CNN also reported that the French Rafale jets participated with their own missile attack.

This attack follows a previous airstrike on Monday 9 April against the Syrian T4 (Tiyas) airbase near Homs that followed the alleged chemical weapons attack by regime forces over the weekend of 7/8 April 2018.

The chemical attack was mounted against Douma in the Eastern Ghouta region, the last rebel-held enclave near Damascus. Over 70 people, including children, were reportedly killed by what was said to be chlorine gas. Although it was not immediately possible to independently verify the nature of the weapon used, or the number of dead, Ahmet Uzumcu, the head of the Organisation for the Prohibition of Chemical Weapons, expressed “grave concern”.

The mission attack on three Syrian targets that occured on Friday 13 April came after US President Donald Trump and French President Emmanuel Macron had issued a joint statement on Sunday 8 April promising that they would “co-ordinate a strong, joint response” to the attack. Trump also promised that there would be a “big price to pay”, branding Syrian President Bashar al-Assad as an “animal”, and criticising Russia and Iran for supporting the Syrian leader.

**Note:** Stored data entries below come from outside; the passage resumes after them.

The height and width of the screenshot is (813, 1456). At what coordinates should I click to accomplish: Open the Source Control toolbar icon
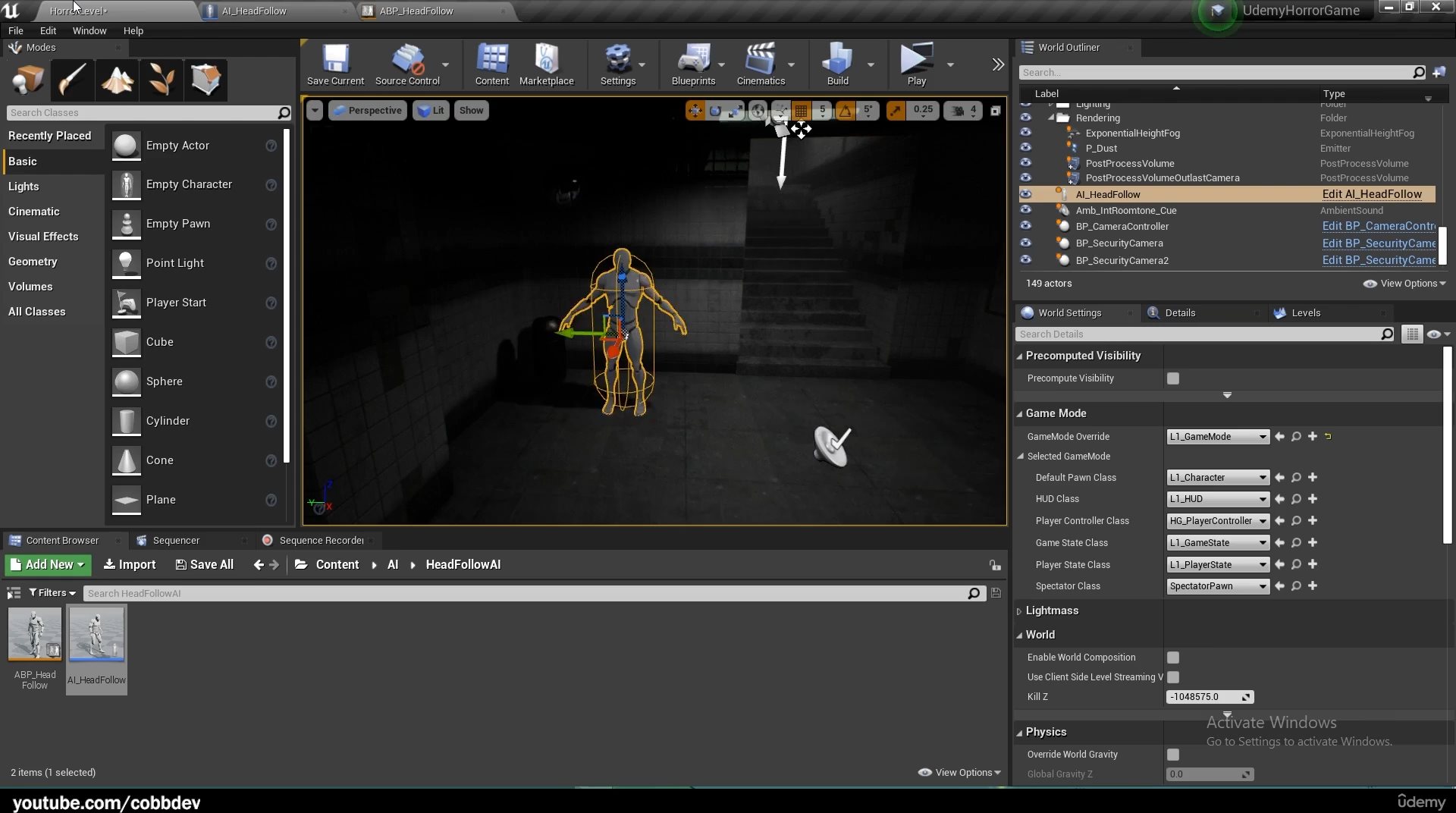point(407,64)
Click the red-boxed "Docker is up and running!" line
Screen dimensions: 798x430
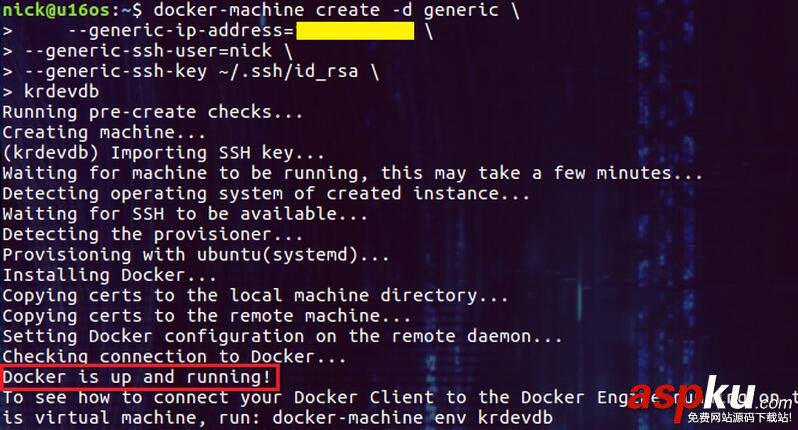137,377
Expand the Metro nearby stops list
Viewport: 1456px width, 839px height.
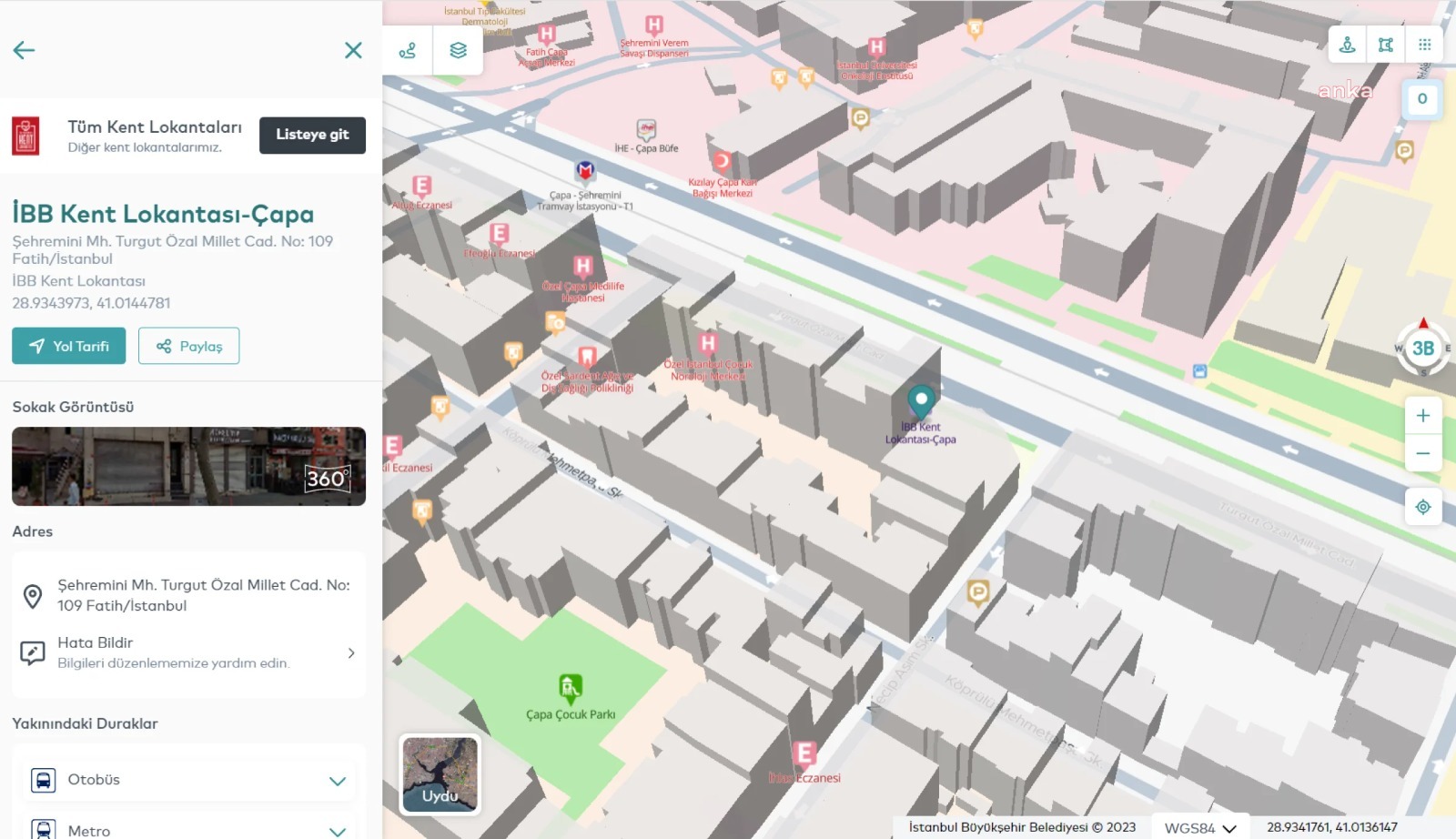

Damascus continues to deny that its forces had used chemical weapons, while Russian Foreign Minister Sergei Lavrov said such allegations were false and “a provocation”. Moscow warned the US and its allies against undertaking any “military intervention on fabricated pretexts”, warning that such action could have dire consequences. Lavrov had called the strike against T4 airbase a dangerous development.

Following an earlier chemical weapons attack on the rebel-held town of Khan Sheikhoun in April 2017, the USA fired 59 Tomahawk cruise missiles at Syria’s Shayrat military airfield, and Syrian state TV initially accused the United States of carrying out the latest attack on T4. Washington denied this, responding that the US was not conducting airstrikes in Syria “at this time”, while France also denied that its forces had been involved.

Before the day was over, Syria and Russia had blamed Israel for the attack.

Russia’s Interfax news agency quoted the Russian Defence Ministry as saying that said two Israeli F-15s had carried out the strike, firing eight missiles from Lebanese airspace. Russia said that Syrian air defences had shot down five of the eight missiles fired, with three hitting the western part of the aerodrome.

The attack would seem to be part of a wider Israeli effort to contain Iran’s military build-up in Syria and to interrupt the supply of advanced Iranian weapons to its Lebanese ally, Hezbollah.

Israeli sources have said that Tiyas air base has been used by Iranian forces to transfer weapons to Hezbollah, and Israel has targeted the base during previous attacks.